• Tarefas escritas:
[1] Transcreva, por favor, o trecho do texto sobre a Barra da Tijuca de "O percurso ao" a "intensiva do solo.".
[2] Escreva a continuação do texto sobre a Barra da Tijuca a partir da última frase apresentada.

• Texto selecionado:
>>>>>
O caos planejado da Barra da Tijuca
Imagem: EMBARQ Brasil/Flickr.

O caos planejado da Barra da Tijuca

O urbanismo modernista da Barra é considerado por muitos a antítese do que deveria ser feito. Entenda no artigo de Anthony Ling.

29 de abril de 2019

O percurso ao longo da orla da Zona Sul do Rio de Janeiro, vizinhos à Barra da Tijuca, de Botafogo a São Conrado, passando por suas zonas mais centrais de Copacabana, Ipanema e Leblon, está entre os espaços urbanos mais caminháveis — e mais valorizados — do Brasil, marca principal da atratividade da região, proporcionada pela ausência de recuos entre suas edificações e a calçada, uso misto de atividades e uma ocupação relativamente intensiva do solo.

Tal urbanização carioca se deu anterior à construção de Brasília em 1957 e à consolidação do tipo de urbanismo da nova capital nas ideias de planejamento urbano no país. As ideias modernistas de Le Corbusier, replicadas por Lúcio Costa, de uma cidade setorizada, com grandes prédios isolados e implementação de grandes vias talvez não tivesse tanto respaldo prático até então.

Ao mesmo tempo, foi entre as décadas 50 e 60 o crescimento demográfico mais intenso da história da cidade do Rio de Janeiro, adicionando um milhão de habitantes a cada década. E, buscando áreas para expansão, em 1969, o prefeito Negrão de Lima aponta o mesmo Lúcio Costa, urbanista de Brasília, para projetar uma nova área da cidade em moldes semelhantes, o que viria a ser a Barra da Tijuca.
<<<<<
Registros de apontamento para texto e elementos
>>>>>
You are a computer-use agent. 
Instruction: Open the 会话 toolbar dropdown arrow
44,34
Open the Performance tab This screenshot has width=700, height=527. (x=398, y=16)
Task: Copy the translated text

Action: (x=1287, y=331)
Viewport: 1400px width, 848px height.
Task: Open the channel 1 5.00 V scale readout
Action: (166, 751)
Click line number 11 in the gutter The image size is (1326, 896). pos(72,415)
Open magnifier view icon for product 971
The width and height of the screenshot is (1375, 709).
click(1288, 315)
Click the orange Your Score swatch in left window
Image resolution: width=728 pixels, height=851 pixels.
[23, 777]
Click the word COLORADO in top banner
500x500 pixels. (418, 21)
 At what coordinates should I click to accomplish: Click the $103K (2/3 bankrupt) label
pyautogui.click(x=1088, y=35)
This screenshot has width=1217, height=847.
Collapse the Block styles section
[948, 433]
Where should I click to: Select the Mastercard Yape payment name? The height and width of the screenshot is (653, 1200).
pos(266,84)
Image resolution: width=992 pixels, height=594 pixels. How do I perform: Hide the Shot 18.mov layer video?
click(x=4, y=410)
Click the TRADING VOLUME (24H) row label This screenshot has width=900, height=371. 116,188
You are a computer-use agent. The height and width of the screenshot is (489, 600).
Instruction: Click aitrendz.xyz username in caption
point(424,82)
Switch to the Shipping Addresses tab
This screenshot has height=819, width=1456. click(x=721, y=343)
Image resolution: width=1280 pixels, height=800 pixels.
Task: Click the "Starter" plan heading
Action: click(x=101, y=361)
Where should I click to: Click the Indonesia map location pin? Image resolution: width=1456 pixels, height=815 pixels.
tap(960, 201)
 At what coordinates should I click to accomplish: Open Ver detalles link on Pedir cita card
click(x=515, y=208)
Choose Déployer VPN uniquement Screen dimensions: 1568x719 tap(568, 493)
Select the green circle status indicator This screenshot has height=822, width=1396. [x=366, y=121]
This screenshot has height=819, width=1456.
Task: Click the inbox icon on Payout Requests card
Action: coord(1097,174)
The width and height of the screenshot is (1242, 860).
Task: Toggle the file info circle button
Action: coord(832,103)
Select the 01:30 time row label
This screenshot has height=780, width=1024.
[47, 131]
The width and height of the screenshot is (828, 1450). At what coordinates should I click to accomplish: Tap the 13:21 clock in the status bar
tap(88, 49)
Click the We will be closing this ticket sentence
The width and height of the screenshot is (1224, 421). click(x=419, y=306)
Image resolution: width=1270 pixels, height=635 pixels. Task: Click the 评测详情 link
<<<<<
• Respostas por tarefa:
[1]
O percurso ao longo da orla da Zona Sul do Rio de Janeiro, vizinhos à Barra da Tijuca, de Botafogo a São Conrado, passando por suas zonas mais centrais de Copacabana, Ipanema e Leblon, está entre os espaços urbanos mais caminháveis — e mais valorizados — do Brasil, marca principal da atratividade da região, proporcionada pela ausência de recuos entre suas edificações e a calçada, uso misto de atividades e uma ocupação relativamente intensiva do solo.

[2]
No maravilhoso curta documentário de 1970 “A cidade cresce para a Barra”, é possível ver imagens da área anterior ao plano, que chegou a ser chamada de “sertão carioca” na década de 30, remetendo então ao território isolado e com vida de interior.

Barra da Tijuca, 1958
Barra da Tijuca, 1958. (Imagem: IBGE)

Uma cidade mais humana?

Hoje, o urbanismo modernista da Barra é considerado por muitos a antítese do que deveria ser feito: o isolamento dos edifícios diminui a caminhabilidade e as interações sociais das edificações com a cidade, o zoneamento de atividades aumenta as distâncias de deslocamento, a restrição ao adensamento impede que a oferta imobiliária da cidade responda à demanda, aumentando os preços, e as grandes vias de tráfego ainda incentivam o transporte de automóvel em detrimento dos demais — todos sabem que ser pedestre na Barra da Tijuca não é nada fácil.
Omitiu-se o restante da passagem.